Entre volantazos, Hu va enviando mensajes de voz a través de WeChat (“WhatsApp es otra basura”). Fundó hace tres años una start-up de drones resistentes al agua llamada Swellpro. Obras de ingeniería con ocho patentes propias y una cámara 4K para grabar escenas marinas. Se venden por 1.600 euros. La mayoría acaban en Occidente. Muchos, en manos de gente adinerada con barcos o yates. Pero nacen en una zona polvorienta, a las afueras, donde se sucede el paso de camiones, los obreros jovencísimos duermen en pisos junto a las fábricas y uno encuentra, caminando por sus callejuelas, todo tipo de negocios de manufacturas tecnológicas. Shenzhen, cuenta, es el mejor lugar para la innovación. Con una cadena de suministro de componentes electrónicos inigualable. “Atrae a gente joven, educada, enérgica”, dice Hu. “Va a toda velocidad. La competencia es altísima”. Los rascacielos brillan a través de la ventanilla. “Este lo levantaron en dos años”, señala uno. Cruza una zona de libre comercio recién abierta por el Gobierno. Carriles atascados. Coches caros. Y, al fin, se detiene. Desciende y señala la inscripción en unas piedras. En caracteres chinos se lee la filosofía que define la ciudad: “El tiempo es dinero. La eficiencia es la vida”.

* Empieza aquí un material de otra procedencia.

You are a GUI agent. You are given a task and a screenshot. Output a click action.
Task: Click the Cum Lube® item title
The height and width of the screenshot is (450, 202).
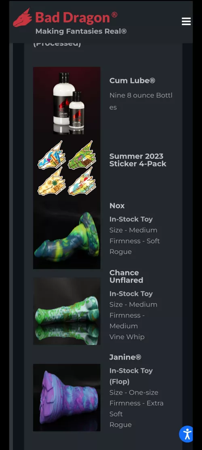click(132, 80)
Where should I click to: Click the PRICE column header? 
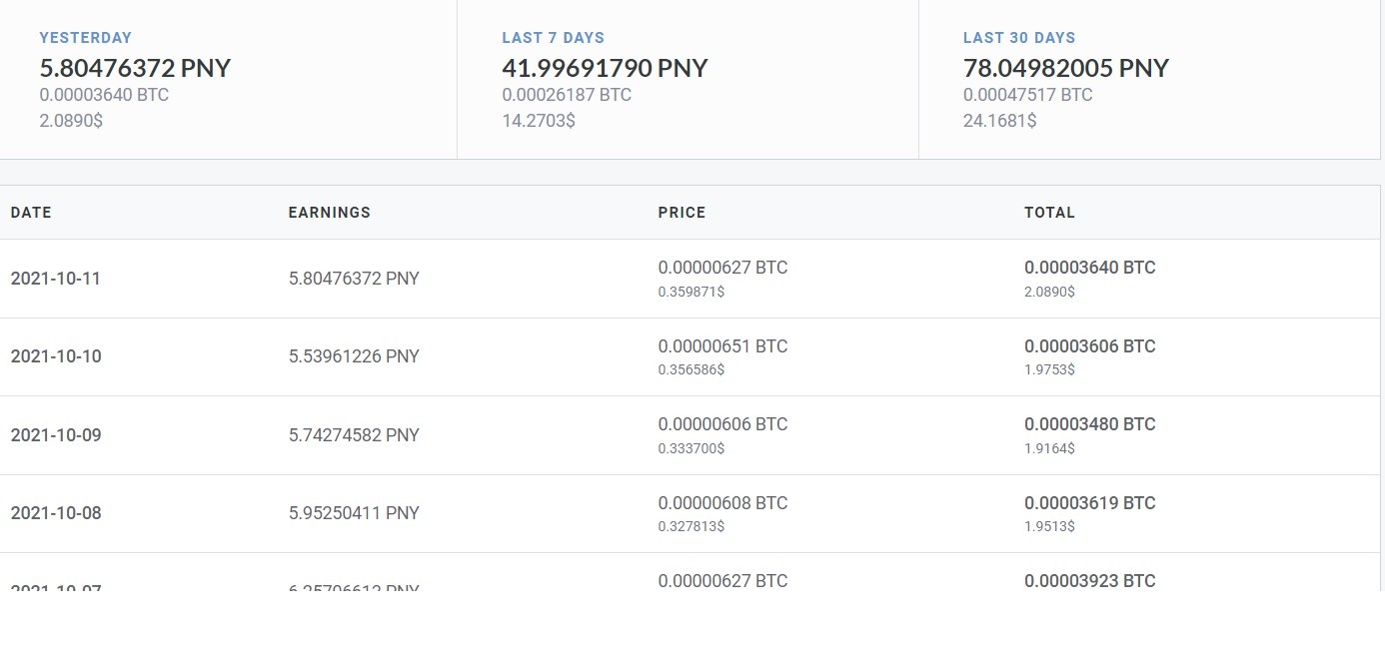[682, 213]
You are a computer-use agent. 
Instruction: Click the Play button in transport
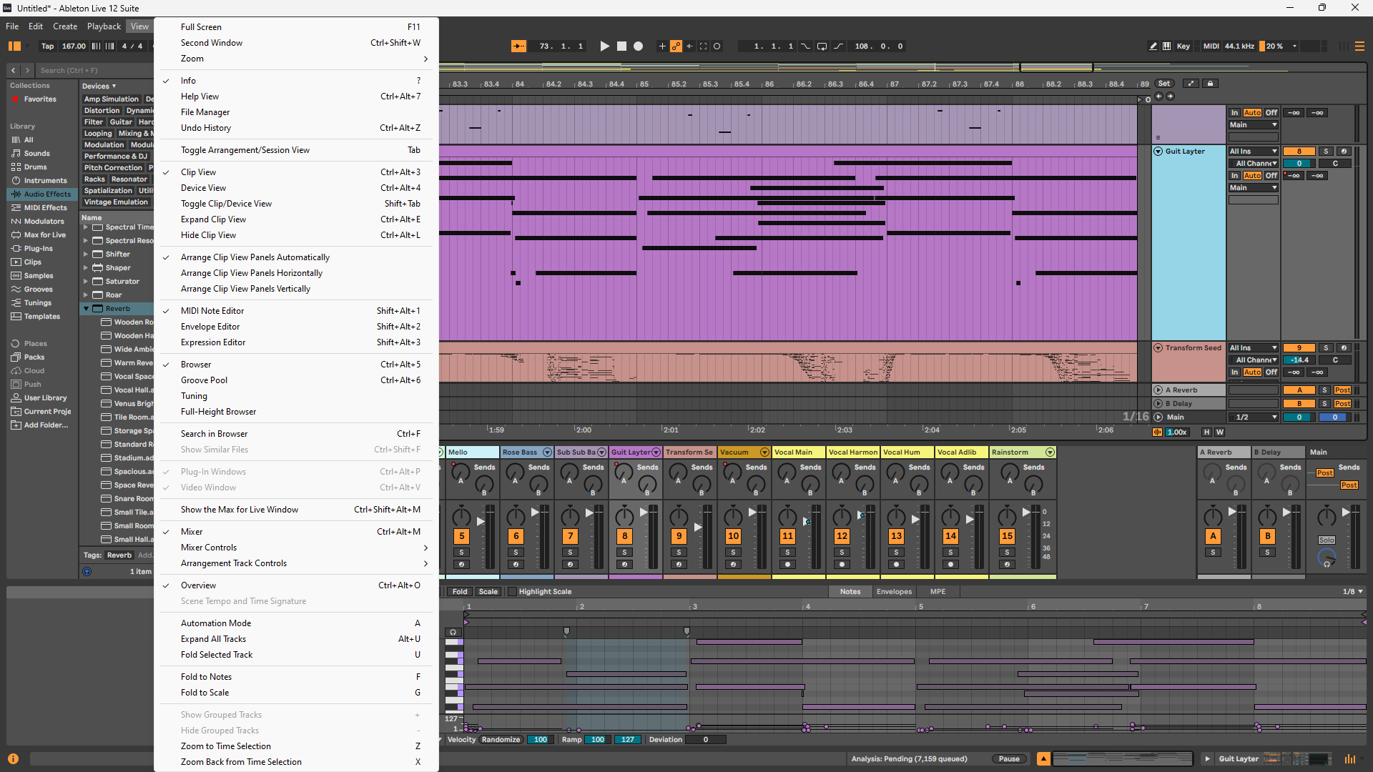coord(604,46)
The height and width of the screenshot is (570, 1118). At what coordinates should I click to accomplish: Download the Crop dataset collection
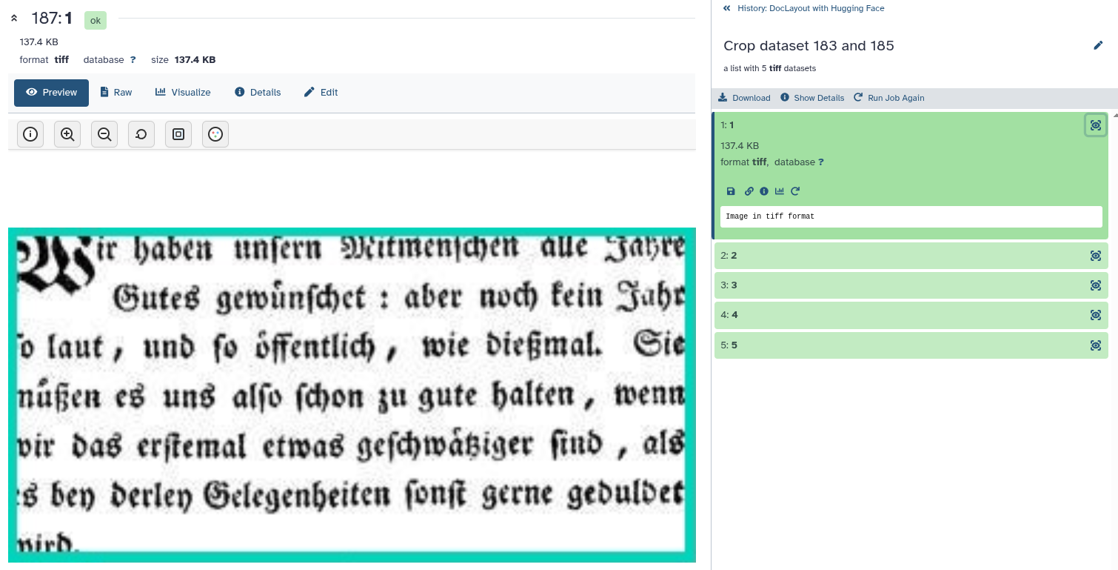[743, 97]
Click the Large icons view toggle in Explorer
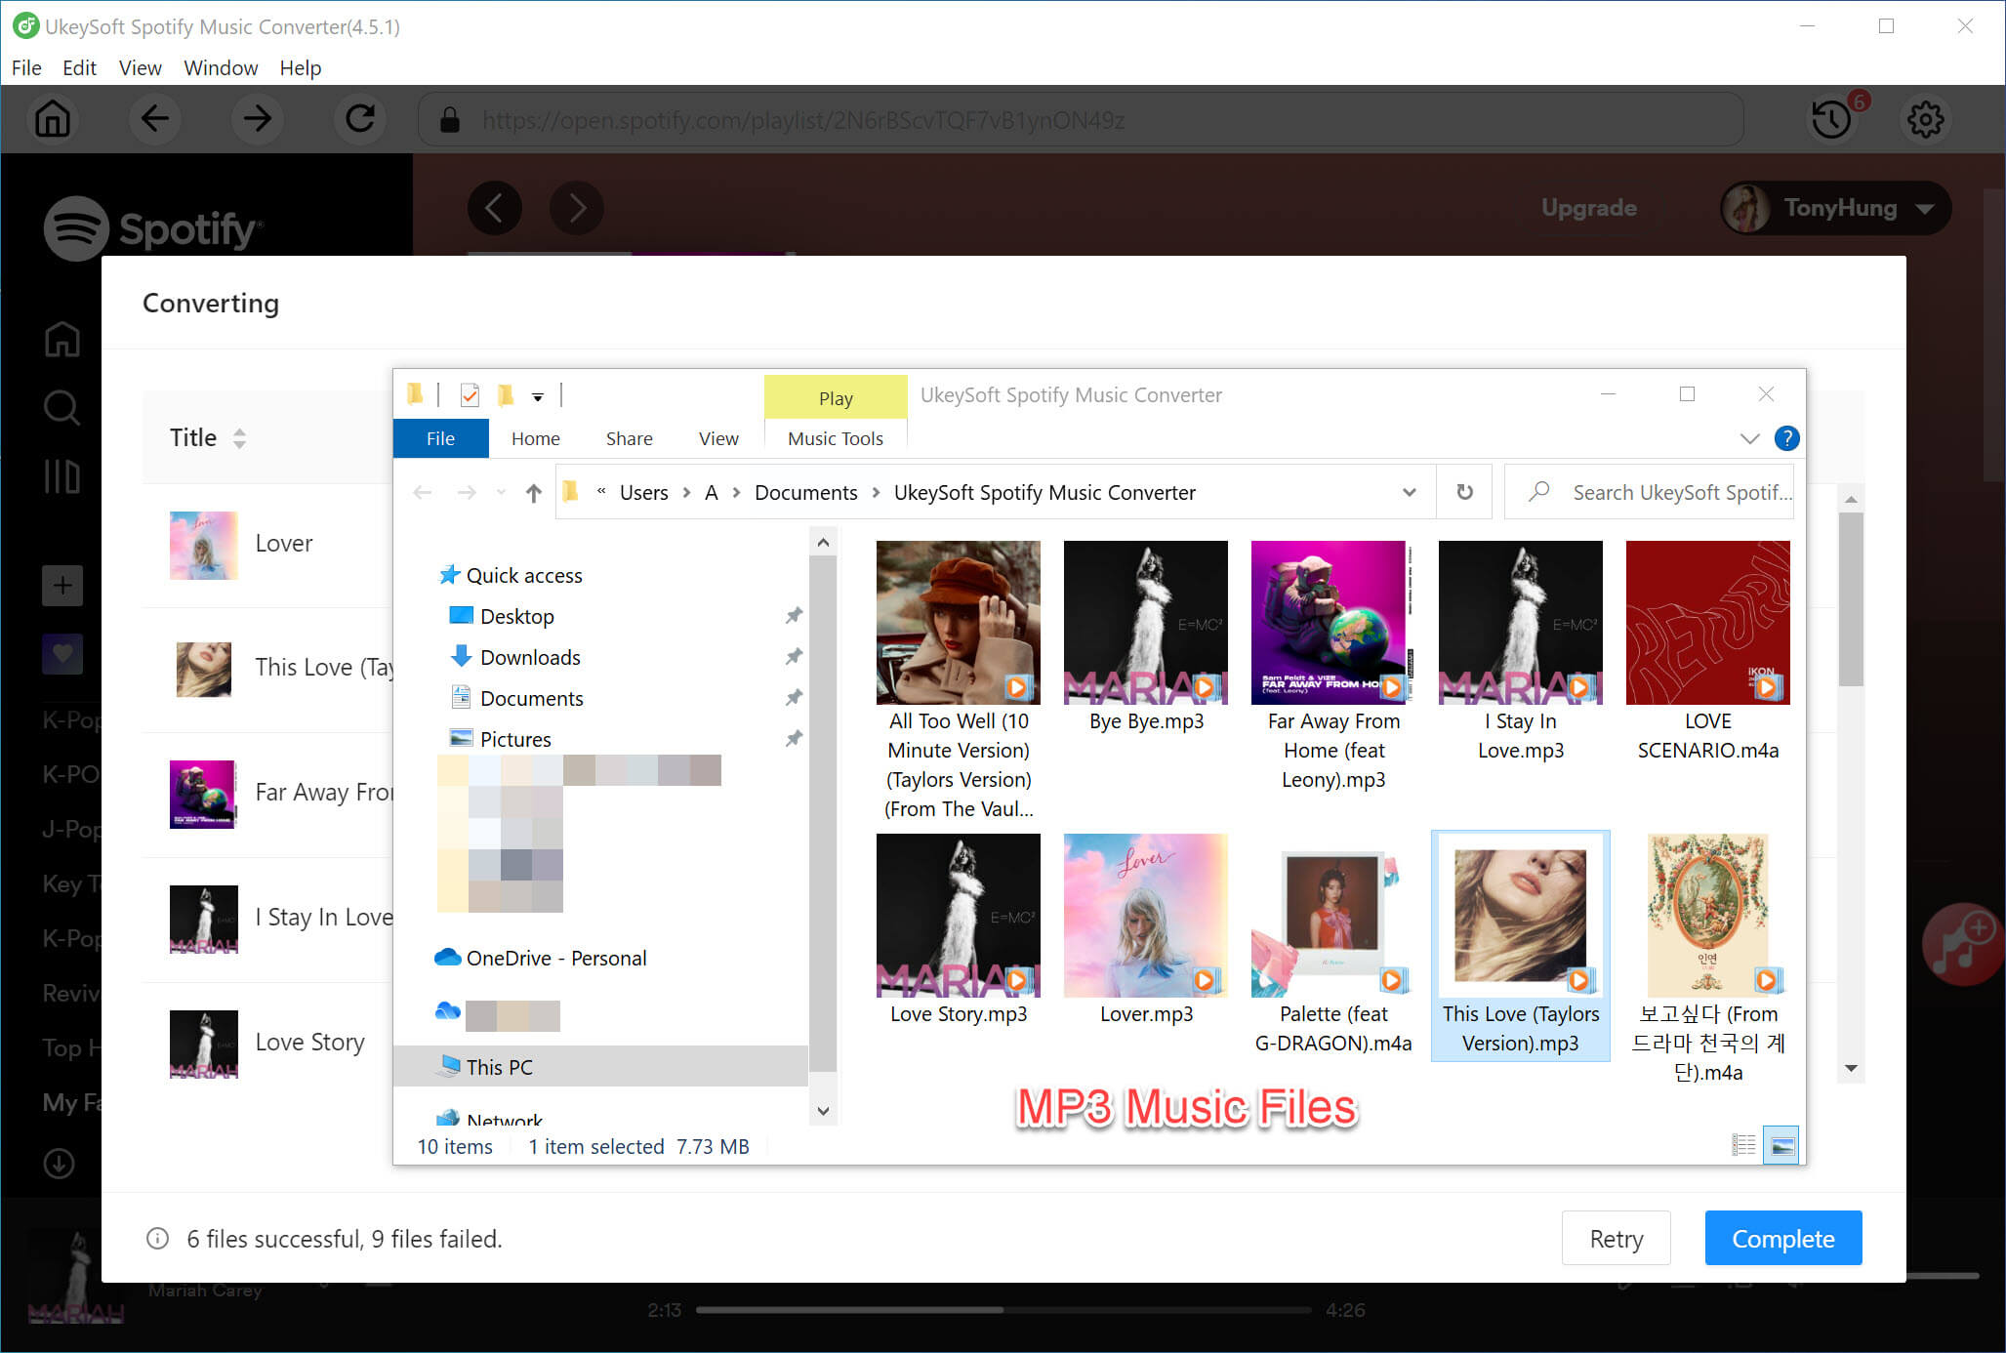2006x1353 pixels. coord(1781,1145)
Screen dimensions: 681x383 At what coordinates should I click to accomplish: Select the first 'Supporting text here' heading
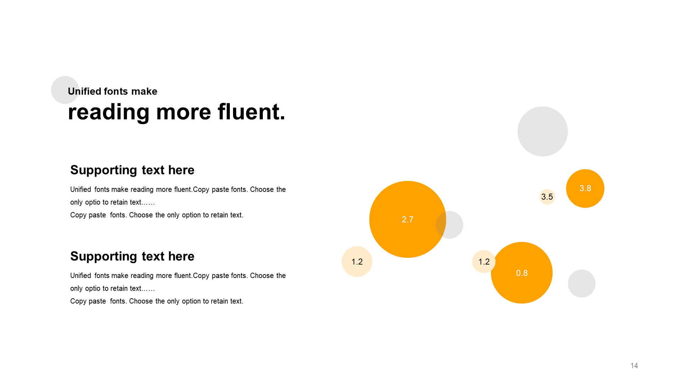coord(132,170)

YU CHENGDONG ENTRA en la sala de juntas sin corbata y seguido por una secretaria con tacones altos y peluche colgado del móvil. Saluda en español. Habla un inglés rocoso. Es el consejero delegado de una de las tres patas de Huawei, la división de teléfonos y otros productos de consumo. Suman un tercio de los ingresos de la multinacional, cuya facturación ronda los 65.000 millones de euros, cuenta con 180.000 empleados en 170 países y lidera el mercado de móviles en China; en España se bate el cobre con Samsung por el primer puesto; en el mundo, el mano a mano es contra Apple, ambos a la zaga de Samsung. El ejecutivo asegura que la compañía no hubiera existido de no haber nacido en Shenzhen: “Hace 30 años, cuando China no era tan abierta, se convirtió en una ciudad de acogida. Capitalista en lo económico, no en lo político. De estilo occidental. Donde se podía desarrollar una gestión moderna”. Él, ingeniero de la Universidad de TsingHua, “el MIT chino”, se unió a la empresa en 1993, cuando empezaba a desarrollar infraestructuras telefónicas. Huawei fue fundada en 1987 por el exmilitar Ren Zhengfei con apenas 5.000 euros. Una empresa privada cuya primera sede se encontraba entre cultivos. Hoy se han trasladado a un campus tecnológico de 200 hectáreas a las afueras de la ciudad, con universidad propia, apartamentos para trabajadores, jardines zen y furgonetas que desplazan a sus empleados de un edificio a otro con el aire acondicionado a todo trapo. Pero no están contentos. “Podemos hacerlo mejor”, dice Yu. Y para mostrar que andan en ello han invitado a su sede a medio centenar de instagramers, youtubers y periodistas occidentales (entre ellos, El País Semanal). Según el CEO, “nuestro problema no es la innovación. En eso somos fuertes. El gran reto es que no somos una marca conocida. Nadie la conoce”. El marketing, la gran tragedia china. Una lucha contra sí mismos para pasar de ser sinónimo de producto barato al artículo de alta gama.